Texte de l'exercice:
┄┄┄┄┄┄┄┄┄┄┄┄┄┄┄┄┄┄┄┄

Au-delà du chef de la diplomatie, plusieurs poids lourds ont été remerciés, notamment le ministre de l’Éducation Gavin Williamson, dont le départ faisait peu de doutes après de multiples gaffes et le fiasco des examens post-confinement.

Chouchou de la presse conservatrice, le jeune et populaire ministre des Finances Rishi Sunak, 41 ans, a en revanche été confirmé, de même que celui de la Défense Ben Wallace et la ministre de l’Intérieur Priti Patel, pourtant sur la sellette en raison de son incapacité à réduire les arrivées de migrants irréguliers par la Manche.

Le jeu de chaises musicales se traduit par la promotion de l’actuel secrétaire d’État chargé de la vaccination Nadhim Zahawi, nommé à l’Éducation après le succès de la campagne d’immunisation britannique contre la COVID-19. Nadine Dorries accède à la Culture, poste sensible au moment où le gouvernement veut réformer la BBC et privatiser la chaîne Channel 4.

Mauvais sondage

Le moment est charnière pour le chef du gouvernement âgé de 57 ans, arrivé au 10 Downing Street à l’été 2019 et largement vainqueur des législatives de décembre 2019 avec la promesse de réaliser le Brexit, voté en 2016, mais alors dans l’impasse.

┄┄┄┄┄┄┄┄┄┄┄┄┄┄┄┄┄┄┄┄

Extraits du jeu de données

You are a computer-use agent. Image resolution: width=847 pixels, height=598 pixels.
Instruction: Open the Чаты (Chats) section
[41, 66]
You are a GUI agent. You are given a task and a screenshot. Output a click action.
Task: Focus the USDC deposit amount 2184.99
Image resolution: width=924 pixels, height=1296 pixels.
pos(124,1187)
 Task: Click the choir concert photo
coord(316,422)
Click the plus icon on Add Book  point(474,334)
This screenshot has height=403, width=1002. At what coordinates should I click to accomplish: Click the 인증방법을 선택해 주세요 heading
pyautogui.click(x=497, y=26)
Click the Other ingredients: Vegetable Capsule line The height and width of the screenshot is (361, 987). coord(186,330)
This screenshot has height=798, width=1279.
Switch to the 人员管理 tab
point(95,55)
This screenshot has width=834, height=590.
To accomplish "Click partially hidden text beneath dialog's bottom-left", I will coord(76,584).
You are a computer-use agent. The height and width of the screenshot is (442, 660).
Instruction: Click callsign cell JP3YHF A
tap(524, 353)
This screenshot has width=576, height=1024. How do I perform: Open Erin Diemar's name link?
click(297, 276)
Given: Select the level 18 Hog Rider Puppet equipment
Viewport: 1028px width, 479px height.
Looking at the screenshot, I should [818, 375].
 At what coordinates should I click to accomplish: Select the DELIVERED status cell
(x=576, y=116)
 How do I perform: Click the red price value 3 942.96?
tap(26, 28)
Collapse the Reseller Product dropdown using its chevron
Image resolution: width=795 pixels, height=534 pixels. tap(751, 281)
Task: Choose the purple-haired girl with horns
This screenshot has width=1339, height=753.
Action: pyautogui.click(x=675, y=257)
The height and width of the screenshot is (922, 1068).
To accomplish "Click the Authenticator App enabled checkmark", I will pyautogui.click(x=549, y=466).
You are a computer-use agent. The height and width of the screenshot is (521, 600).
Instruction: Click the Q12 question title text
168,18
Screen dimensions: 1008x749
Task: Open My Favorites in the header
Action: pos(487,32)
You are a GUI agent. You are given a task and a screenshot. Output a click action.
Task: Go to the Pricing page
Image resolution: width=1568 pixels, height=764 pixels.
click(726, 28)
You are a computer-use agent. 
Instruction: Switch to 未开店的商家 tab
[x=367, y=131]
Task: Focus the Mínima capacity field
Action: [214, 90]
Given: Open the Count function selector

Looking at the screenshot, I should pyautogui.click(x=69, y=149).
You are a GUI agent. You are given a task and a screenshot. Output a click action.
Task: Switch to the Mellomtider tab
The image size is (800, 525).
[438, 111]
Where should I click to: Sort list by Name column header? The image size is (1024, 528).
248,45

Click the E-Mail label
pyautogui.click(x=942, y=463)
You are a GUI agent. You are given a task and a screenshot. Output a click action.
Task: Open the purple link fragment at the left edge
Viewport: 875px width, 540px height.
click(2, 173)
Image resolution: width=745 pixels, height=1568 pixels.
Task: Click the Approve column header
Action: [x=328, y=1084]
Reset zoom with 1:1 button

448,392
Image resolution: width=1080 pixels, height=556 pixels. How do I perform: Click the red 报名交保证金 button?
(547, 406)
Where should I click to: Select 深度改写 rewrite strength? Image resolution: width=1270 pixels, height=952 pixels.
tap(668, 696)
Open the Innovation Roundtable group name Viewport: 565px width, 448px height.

┄┄┄┄┄┄┄┄┄┄┄┄┄┄┄┄┄┄┄┄

À faire: Recopiez intégralement, sans la moindre modification, le texte sur le remaniement du gouvernement britannique.

Corrigé:
Au-delà du chef de la diplomatie, plusieurs poids lourds ont été remerciés, notamment le ministre de l’Éducation Gavin Williamson, dont le départ faisait peu de doutes après de multiples gaffes et le fiasco des examens post-confinement.

Chouchou de la presse conservatrice, le jeune et populaire ministre des Finances Rishi Sunak, 41 ans, a en revanche été confirmé, de même que celui de la Défense Ben Wallace et la ministre de l’Intérieur Priti Patel, pourtant sur la sellette en raison de son incapacité à réduire les arrivées de migrants irréguliers par la Manche.

Le jeu de chaises musicales se traduit par la promotion de l’actuel secrétaire d’État chargé de la vaccination Nadhim Zahawi, nommé à l’Éducation après le succès de la campagne d’immunisation britannique contre la COVID-19. Nadine Dorries accède à la Culture, poste sensible au moment où le gouvernement veut réformer la BBC et privatiser la chaîne Channel 4.

Mauvais sondage

Le moment est charnière pour le chef du gouvernement âgé de 57 ans, arrivé au 10 Downing Street à l’été 2019 et largement vainqueur des législatives de décembre 2019 avec la promesse de réaliser le Brexit, voté en 2016, mais alors dans l’impasse.